Escrito por Maer em : Luz No Caminho, Maer , faça um comentário

Esse Luz No Caminho vai ser um pouco diferente pois, em vários aspectos, ele poderia ser facilmente um artigo em Divrei Olam (onde olhamos o papel da língua hebraica no nosso entendimento do texto).

Provérbios 3:5-6 é um dos meus versículos prediletos. Não porque eles me confortam ou são fáceis de memorizar, mas porque me desafiam. Ler esses versículos me faz voltar ao básico. Em que ou em quem coloco a minha confiança? Até que ponto o meu “entendimento” tem tido prioridade na minha perspectiva de vida?

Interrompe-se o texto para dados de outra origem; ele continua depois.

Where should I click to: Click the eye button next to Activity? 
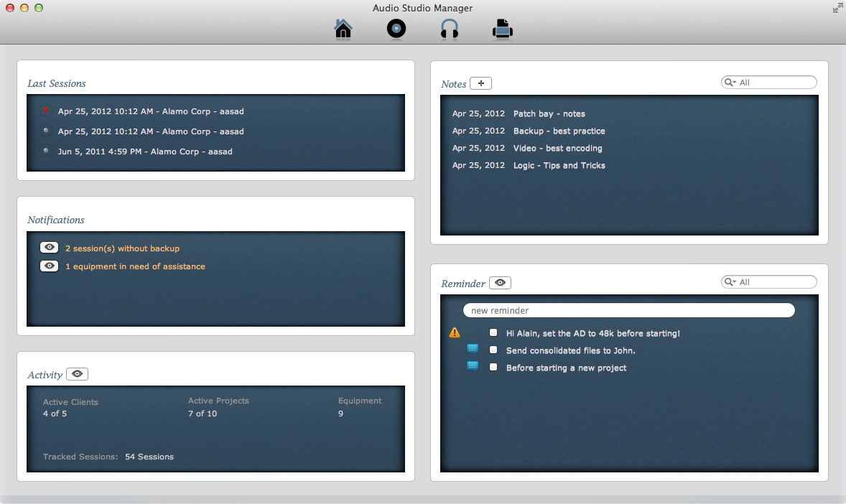77,374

Em primeiro lugar, vamos ver Provérbios 3:1-12. Esta primeira unidade contém cinco admoestações que se encontram na forma de um imperativo, ordem ou motivação. A primeira começa com a típica designação “meu filho” para que ele lembre dos ensinamentos do mestre e guarde os seus mandamentos no coração, e então ele mostra os benefícios de uma vida longa e próspera (talvez Êxodo 20:2 esteja em vista aqui). Esta admoestação serve como introdução e resumo dos outros que vão vir.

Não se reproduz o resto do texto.